_EXERCISE_
Word for word, write out all of the data below.
Content starts
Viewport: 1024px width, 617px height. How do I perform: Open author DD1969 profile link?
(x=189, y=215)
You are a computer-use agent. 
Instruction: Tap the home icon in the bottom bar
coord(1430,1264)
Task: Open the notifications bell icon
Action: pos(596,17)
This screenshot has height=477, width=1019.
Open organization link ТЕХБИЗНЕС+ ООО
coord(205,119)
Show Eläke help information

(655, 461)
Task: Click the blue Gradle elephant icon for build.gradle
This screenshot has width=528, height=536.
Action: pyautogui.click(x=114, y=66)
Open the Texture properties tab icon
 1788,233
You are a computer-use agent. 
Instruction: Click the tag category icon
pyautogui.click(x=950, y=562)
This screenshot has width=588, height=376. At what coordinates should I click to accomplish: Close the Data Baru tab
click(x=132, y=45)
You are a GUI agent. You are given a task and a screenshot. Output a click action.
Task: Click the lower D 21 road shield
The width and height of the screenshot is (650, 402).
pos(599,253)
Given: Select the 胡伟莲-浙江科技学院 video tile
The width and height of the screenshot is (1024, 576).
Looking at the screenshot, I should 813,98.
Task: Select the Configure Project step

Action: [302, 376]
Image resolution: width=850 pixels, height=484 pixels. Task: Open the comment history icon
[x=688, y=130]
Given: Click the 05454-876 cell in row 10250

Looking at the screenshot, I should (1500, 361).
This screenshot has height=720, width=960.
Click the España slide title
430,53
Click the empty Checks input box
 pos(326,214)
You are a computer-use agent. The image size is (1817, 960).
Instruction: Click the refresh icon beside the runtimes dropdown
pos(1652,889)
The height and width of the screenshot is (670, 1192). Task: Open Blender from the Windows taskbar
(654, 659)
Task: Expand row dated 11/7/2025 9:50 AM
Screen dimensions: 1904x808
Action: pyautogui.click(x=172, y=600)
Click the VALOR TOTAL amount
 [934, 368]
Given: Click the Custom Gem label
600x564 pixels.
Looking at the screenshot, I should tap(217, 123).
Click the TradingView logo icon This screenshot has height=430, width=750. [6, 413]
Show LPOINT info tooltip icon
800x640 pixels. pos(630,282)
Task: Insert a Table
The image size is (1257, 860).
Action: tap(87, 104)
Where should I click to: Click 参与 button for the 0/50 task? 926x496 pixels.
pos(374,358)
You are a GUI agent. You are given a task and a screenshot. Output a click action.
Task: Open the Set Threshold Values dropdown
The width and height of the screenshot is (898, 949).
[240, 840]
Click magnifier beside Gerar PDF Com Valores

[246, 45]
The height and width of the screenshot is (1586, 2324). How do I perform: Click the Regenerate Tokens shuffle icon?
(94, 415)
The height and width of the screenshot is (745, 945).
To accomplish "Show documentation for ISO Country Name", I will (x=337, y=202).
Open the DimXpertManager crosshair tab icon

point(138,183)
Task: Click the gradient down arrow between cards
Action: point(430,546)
Content ends
_EXERCISE RESULT_
Viewport: 1024px width, 617px height. How do I perform: Open author DD1969 profile link?
(x=189, y=215)
You are a computer-use agent. 
Instruction: Tap the home icon in the bottom bar
coord(1430,1264)
Task: Open the notifications bell icon
Action: pos(596,17)
This screenshot has height=477, width=1019.
Open organization link ТЕХБИЗНЕС+ ООО
coord(205,119)
Show Eläke help information

(655, 461)
Task: Click the blue Gradle elephant icon for build.gradle
This screenshot has width=528, height=536.
Action: pyautogui.click(x=114, y=66)
Open the Texture properties tab icon
 1788,233
You are a computer-use agent. 
Instruction: Click the tag category icon
pyautogui.click(x=950, y=562)
This screenshot has width=588, height=376. At what coordinates should I click to accomplish: Close the Data Baru tab
click(x=132, y=45)
You are a GUI agent. You are given a task and a screenshot. Output a click action.
Task: Click the lower D 21 road shield
The width and height of the screenshot is (650, 402).
pos(599,253)
Given: Select the 胡伟莲-浙江科技学院 video tile
The width and height of the screenshot is (1024, 576).
Looking at the screenshot, I should 813,98.
Task: Select the Configure Project step

Action: [302, 376]
Image resolution: width=850 pixels, height=484 pixels. Task: Open the comment history icon
[x=688, y=130]
Given: Click the 05454-876 cell in row 10250

Looking at the screenshot, I should (1500, 361).
This screenshot has height=720, width=960.
Click the España slide title
430,53
Click the empty Checks input box
 pos(326,214)
You are a computer-use agent. The image size is (1817, 960).
Instruction: Click the refresh icon beside the runtimes dropdown
pos(1652,889)
The height and width of the screenshot is (670, 1192). Task: Open Blender from the Windows taskbar
(654, 659)
Task: Expand row dated 11/7/2025 9:50 AM
Screen dimensions: 1904x808
Action: pyautogui.click(x=172, y=600)
Click the VALOR TOTAL amount
 [934, 368]
Given: Click the Custom Gem label
600x564 pixels.
Looking at the screenshot, I should tap(217, 123).
Click the TradingView logo icon This screenshot has height=430, width=750. [6, 413]
Show LPOINT info tooltip icon
800x640 pixels. pos(630,282)
Task: Insert a Table
The image size is (1257, 860).
Action: tap(87, 104)
Where should I click to: Click 参与 button for the 0/50 task? 926x496 pixels.
pos(374,358)
You are a GUI agent. You are given a task and a screenshot. Output a click action.
Task: Open the Set Threshold Values dropdown
The width and height of the screenshot is (898, 949).
[240, 840]
Click magnifier beside Gerar PDF Com Valores

[246, 45]
The height and width of the screenshot is (1586, 2324). How do I perform: Click the Regenerate Tokens shuffle icon?
(94, 415)
The height and width of the screenshot is (745, 945).
To accomplish "Show documentation for ISO Country Name", I will (x=337, y=202).
Open the DimXpertManager crosshair tab icon

point(138,183)
Task: Click the gradient down arrow between cards
Action: point(430,546)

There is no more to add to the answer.